Aún no he dado el primer bocado y ya quiero repetir. Despacito, con cuidado, para no perderme ni uno solo de tus sabores, de tus matices, de tus rincones… Para que si – oh pobre de mí – es mi primera y última cata, el regusto dulce del placer por el placer me recuerde que comí y me sacié de ti.

Con cuidado abro la caja que te contiene. Huele fresco, se intuye natural. Miro el producto y se antoja apetecible incluso crudo. No puedo evitar el impulso… mi dedo hambriento se hunde en tu piel y retorna embadurnado a mi boca. Mis labios feroces aprisionan mi falange tratando de intuir el gusto completo. Mi cerebro – enajenado por la gula – intenta sin acierto componer el todo a partir de la muestra furtiva. No lo consigue; quiere más, quiero más; necesita más, necesito más.

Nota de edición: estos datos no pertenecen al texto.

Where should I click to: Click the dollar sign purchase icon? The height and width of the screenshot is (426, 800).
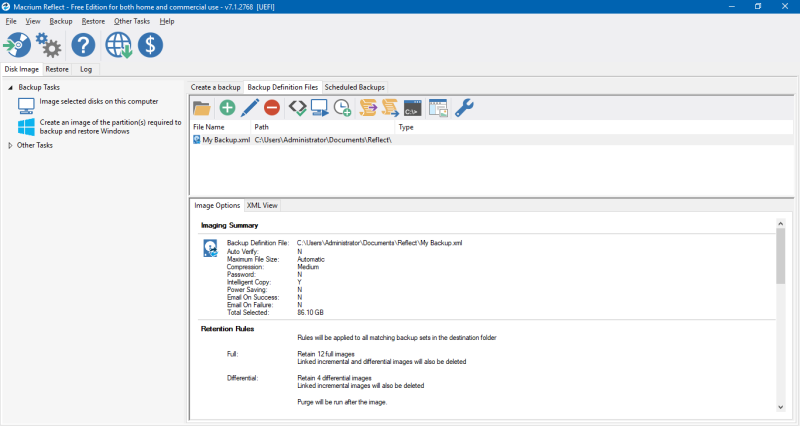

Extiendo tu cuerpo a lo largo sobre la mesa de trabajo. Amaso tus extremidades para relajar la carne y que el paladar reciba tu aterciopelada textura. Contengo las ganas y continúo la labor hiñendo tus hombros, tu espalda y tu bajo lomo. Sumerjo mis manos en vino tinto y masajeo tu carne con insistencia. Acompaño con pequeños golpes hermanados de canela y enebro para exacerbar el anhelo que impera.

Preparo una guarnición eficaz que acompañe, pero que no opaque el olor de tu química y el tacto de tu física. Corto con cuidado la verdura. Me maravillo ante la variedad de tonalidades de color y estructuras. Mi boca se diluye en agua al imaginar la mezcla de la sensación del vegetal y tu composición; el punto exacto donde convergen la tierra y la carne.

Cocino a fuego lento para serenar las altas temperaturas que ya impregnan la cocina. Rehogo la estampa con otra copa de vino que adormezca mis sentidos y se apiade de la urgencia que recorre mi espina dorsal. Vuelta y vuelta para dorar tu envés. Los vapores de la cocción invaden la estancia. La bruma liviana que desprende tu esencia me pierde en el deleite del que espera lo prohibido. Las burbujas de la ebullición me despiertan del ensueño. Ya estás listo.

No uso cubiertos; comeré con las manos. Emplato y olvido que no eres infinito; comienzo el festín. Me agacho y con delicadeza beso tus labios carnosos. Saboreo la delicia del roce de tus adentros. Me embriago con la sapiencia de que el deseo por probarte no hace justicia a la satisfacción de hacerlo. Cierro los ojos tratando de afianzar el gozo de mis papilas gustativas. Te imagino como última cena y me convenzo de que mereces la pena.

Sin esperarlo, me devuelves el beso y aprisionas con tu lengua mi intención. Tomas la iniciativa y ahora eres tú, el que me devora con ansia y sin razón. Me dejo hacer. A tu merced – mecido por la necesidad de contenerte – me rindo al placer de ser uno contigo.